In any case, to get the climate table, it looks like you should be looking for the div
element having id="climate_table"
:
climate_table = soup.find(id="climate_table")
Another important thing to note that there is a potential for the "timing" issues here - when you get the driver.page_source
value, the climate information might not be there. This is usually approached adding an Explicit Wait after navigating to the page:
from selenium import webdriver
from selenium.webdriver.common.by import By
from selenium.webdriver.support.ui import WebDriverWait
from selenium.webdriver.support import expected_conditions as EC
from bs4 import BeautifulSoup
url = "https://usclimatedata.com/climate/binghamton/new-york/unitedstates/usny0124"

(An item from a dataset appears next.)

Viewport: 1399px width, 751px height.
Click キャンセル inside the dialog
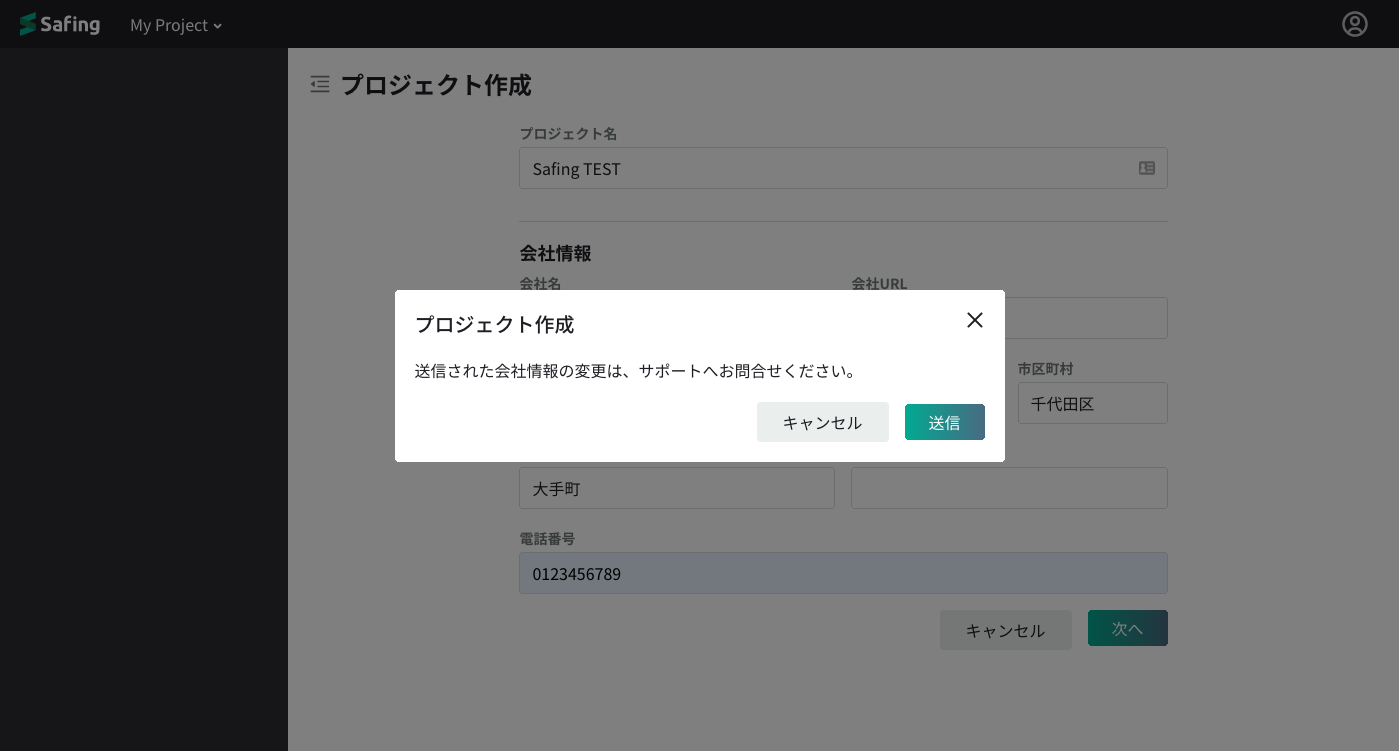tap(822, 422)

browser = webdriver.Chrome()
try:
browser.get(url)
# wait for the climate data to be loaded
WebDriverWait(browser, 10).until(EC.presence_of_element_located((By.ID, "climate_table")))
soup = BeautifulSoup(browser.page_source, "lxml")
climate_table = soup.find(id="climate_table")
print(climate_table.prettify())
finally:
browser.quit()
Note the addition of the try/finally
that would safely close the browser in case of an error - that would also help to avoid "hanging" browser windows.
And, look into pandas.read_html() that can read your climate information table into a DataFrame auto-magically.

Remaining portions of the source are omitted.